Stored data:
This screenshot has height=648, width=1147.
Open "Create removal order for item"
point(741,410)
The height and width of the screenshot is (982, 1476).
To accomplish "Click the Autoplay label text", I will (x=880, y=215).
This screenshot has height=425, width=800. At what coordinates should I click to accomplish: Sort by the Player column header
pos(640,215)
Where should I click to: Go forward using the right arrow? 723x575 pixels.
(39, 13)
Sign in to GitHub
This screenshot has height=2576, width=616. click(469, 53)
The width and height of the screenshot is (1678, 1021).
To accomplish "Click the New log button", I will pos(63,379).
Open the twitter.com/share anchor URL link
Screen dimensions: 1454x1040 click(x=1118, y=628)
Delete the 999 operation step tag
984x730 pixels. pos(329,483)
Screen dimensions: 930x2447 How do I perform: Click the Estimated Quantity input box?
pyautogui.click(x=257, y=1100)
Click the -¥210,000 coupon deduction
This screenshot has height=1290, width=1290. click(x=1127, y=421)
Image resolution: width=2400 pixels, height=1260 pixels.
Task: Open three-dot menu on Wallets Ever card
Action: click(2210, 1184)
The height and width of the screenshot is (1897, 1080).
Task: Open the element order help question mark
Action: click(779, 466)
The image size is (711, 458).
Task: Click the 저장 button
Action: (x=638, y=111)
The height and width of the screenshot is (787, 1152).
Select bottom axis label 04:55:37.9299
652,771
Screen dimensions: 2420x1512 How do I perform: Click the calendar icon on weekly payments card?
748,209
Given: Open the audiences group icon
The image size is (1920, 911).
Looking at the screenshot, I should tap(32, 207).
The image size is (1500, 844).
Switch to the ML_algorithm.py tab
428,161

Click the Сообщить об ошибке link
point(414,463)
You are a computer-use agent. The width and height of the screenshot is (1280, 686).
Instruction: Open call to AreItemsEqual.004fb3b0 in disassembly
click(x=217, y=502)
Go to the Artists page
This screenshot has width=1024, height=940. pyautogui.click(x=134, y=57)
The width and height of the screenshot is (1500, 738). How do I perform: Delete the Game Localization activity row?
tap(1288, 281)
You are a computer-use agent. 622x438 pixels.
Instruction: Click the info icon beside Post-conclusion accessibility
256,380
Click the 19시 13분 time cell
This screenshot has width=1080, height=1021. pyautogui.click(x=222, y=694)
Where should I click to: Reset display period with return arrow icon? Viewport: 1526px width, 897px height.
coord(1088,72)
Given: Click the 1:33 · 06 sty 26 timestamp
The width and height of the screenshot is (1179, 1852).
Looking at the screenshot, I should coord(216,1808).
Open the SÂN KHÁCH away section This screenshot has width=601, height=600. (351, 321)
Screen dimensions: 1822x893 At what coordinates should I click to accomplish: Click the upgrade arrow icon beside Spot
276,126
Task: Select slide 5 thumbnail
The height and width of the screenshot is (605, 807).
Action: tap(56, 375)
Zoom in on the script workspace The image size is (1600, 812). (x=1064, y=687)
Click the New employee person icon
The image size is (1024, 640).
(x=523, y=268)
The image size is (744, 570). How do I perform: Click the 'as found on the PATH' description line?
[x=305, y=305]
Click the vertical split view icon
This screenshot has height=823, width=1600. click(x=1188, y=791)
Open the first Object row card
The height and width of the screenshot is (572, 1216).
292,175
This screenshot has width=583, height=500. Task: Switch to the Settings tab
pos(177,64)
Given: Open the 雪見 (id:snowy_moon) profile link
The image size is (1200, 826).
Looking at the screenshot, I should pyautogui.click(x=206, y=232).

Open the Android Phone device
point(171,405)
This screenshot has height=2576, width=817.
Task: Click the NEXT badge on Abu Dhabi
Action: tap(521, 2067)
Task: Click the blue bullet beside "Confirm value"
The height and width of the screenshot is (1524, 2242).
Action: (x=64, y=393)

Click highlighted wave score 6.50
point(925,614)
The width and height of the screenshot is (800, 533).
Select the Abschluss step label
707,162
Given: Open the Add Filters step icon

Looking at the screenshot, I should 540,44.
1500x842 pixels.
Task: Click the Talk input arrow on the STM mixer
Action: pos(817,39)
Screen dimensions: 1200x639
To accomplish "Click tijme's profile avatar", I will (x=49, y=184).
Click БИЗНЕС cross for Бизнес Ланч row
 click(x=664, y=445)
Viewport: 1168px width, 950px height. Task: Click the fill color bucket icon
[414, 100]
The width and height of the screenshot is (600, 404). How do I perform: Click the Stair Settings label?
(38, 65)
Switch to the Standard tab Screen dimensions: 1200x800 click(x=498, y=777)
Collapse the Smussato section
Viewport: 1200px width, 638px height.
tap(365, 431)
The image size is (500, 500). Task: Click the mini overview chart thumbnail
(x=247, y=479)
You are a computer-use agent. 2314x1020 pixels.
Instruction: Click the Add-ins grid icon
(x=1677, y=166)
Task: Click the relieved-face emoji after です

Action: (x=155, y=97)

■ EXERCISE DESCRIPTION:
Exactly reproduce every line found in the records.

■ YOUR SOLUTION:
This screenshot has height=648, width=1147.
Open "Create removal order for item"
point(741,410)
The height and width of the screenshot is (982, 1476).
To accomplish "Click the Autoplay label text", I will (x=880, y=215).
This screenshot has height=425, width=800. At what coordinates should I click to accomplish: Sort by the Player column header
pos(640,215)
Where should I click to: Go forward using the right arrow? 723x575 pixels.
(39, 13)
Sign in to GitHub
This screenshot has height=2576, width=616. click(469, 53)
The width and height of the screenshot is (1678, 1021).
To accomplish "Click the New log button", I will pos(63,379).
Open the twitter.com/share anchor URL link
Screen dimensions: 1454x1040 click(x=1118, y=628)
Delete the 999 operation step tag
984x730 pixels. pos(329,483)
Screen dimensions: 930x2447 How do I perform: Click the Estimated Quantity input box?
pyautogui.click(x=257, y=1100)
Click the -¥210,000 coupon deduction
This screenshot has height=1290, width=1290. click(x=1127, y=421)
Image resolution: width=2400 pixels, height=1260 pixels.
Task: Open three-dot menu on Wallets Ever card
Action: click(2210, 1184)
The height and width of the screenshot is (1897, 1080).
Task: Open the element order help question mark
Action: click(779, 466)
The image size is (711, 458).
Task: Click the 저장 button
Action: (x=638, y=111)
The height and width of the screenshot is (787, 1152).
Select bottom axis label 04:55:37.9299
652,771
Screen dimensions: 2420x1512 How do I perform: Click the calendar icon on weekly payments card?
748,209
Given: Open the audiences group icon
The image size is (1920, 911).
Looking at the screenshot, I should tap(32, 207).
The image size is (1500, 844).
Switch to the ML_algorithm.py tab
428,161

Click the Сообщить об ошибке link
point(414,463)
You are a computer-use agent. The width and height of the screenshot is (1280, 686).
Instruction: Open call to AreItemsEqual.004fb3b0 in disassembly
click(x=217, y=502)
Go to the Artists page
This screenshot has width=1024, height=940. pyautogui.click(x=134, y=57)
The width and height of the screenshot is (1500, 738). How do I perform: Delete the Game Localization activity row?
tap(1288, 281)
You are a computer-use agent. 622x438 pixels.
Instruction: Click the info icon beside Post-conclusion accessibility
256,380
Click the 19시 13분 time cell
This screenshot has width=1080, height=1021. pyautogui.click(x=222, y=694)
Where should I click to: Reset display period with return arrow icon? Viewport: 1526px width, 897px height.
coord(1088,72)
Given: Click the 1:33 · 06 sty 26 timestamp
The width and height of the screenshot is (1179, 1852).
Looking at the screenshot, I should coord(216,1808).
Open the SÂN KHÁCH away section This screenshot has width=601, height=600. (351, 321)
Screen dimensions: 1822x893 At what coordinates should I click to accomplish: Click the upgrade arrow icon beside Spot
276,126
Task: Select slide 5 thumbnail
The height and width of the screenshot is (605, 807).
Action: tap(56, 375)
Zoom in on the script workspace The image size is (1600, 812). (x=1064, y=687)
Click the New employee person icon
The image size is (1024, 640).
(x=523, y=268)
The image size is (744, 570). How do I perform: Click the 'as found on the PATH' description line?
[x=305, y=305]
Click the vertical split view icon
This screenshot has height=823, width=1600. click(x=1188, y=791)
Open the first Object row card
The height and width of the screenshot is (572, 1216).
292,175
This screenshot has width=583, height=500. Task: Switch to the Settings tab
pos(177,64)
Given: Open the 雪見 (id:snowy_moon) profile link
The image size is (1200, 826).
Looking at the screenshot, I should pyautogui.click(x=206, y=232).

Open the Android Phone device
point(171,405)
This screenshot has height=2576, width=817.
Task: Click the NEXT badge on Abu Dhabi
Action: tap(521, 2067)
Task: Click the blue bullet beside "Confirm value"
The height and width of the screenshot is (1524, 2242).
Action: (x=64, y=393)

Click highlighted wave score 6.50
point(925,614)
The width and height of the screenshot is (800, 533).
Select the Abschluss step label
707,162
Given: Open the Add Filters step icon

Looking at the screenshot, I should 540,44.
1500x842 pixels.
Task: Click the Talk input arrow on the STM mixer
Action: pos(817,39)
Screen dimensions: 1200x639
To accomplish "Click tijme's profile avatar", I will (x=49, y=184).
Click БИЗНЕС cross for Бизнес Ланч row
 click(x=664, y=445)
Viewport: 1168px width, 950px height. Task: Click the fill color bucket icon
[414, 100]
The width and height of the screenshot is (600, 404). How do I perform: Click the Stair Settings label?
(38, 65)
Switch to the Standard tab Screen dimensions: 1200x800 click(x=498, y=777)
Collapse the Smussato section
Viewport: 1200px width, 638px height.
tap(365, 431)
The image size is (500, 500). Task: Click the mini overview chart thumbnail
(x=247, y=479)
You are a computer-use agent. 2314x1020 pixels.
Instruction: Click the Add-ins grid icon
(x=1677, y=166)
Task: Click the relieved-face emoji after です

Action: (x=155, y=97)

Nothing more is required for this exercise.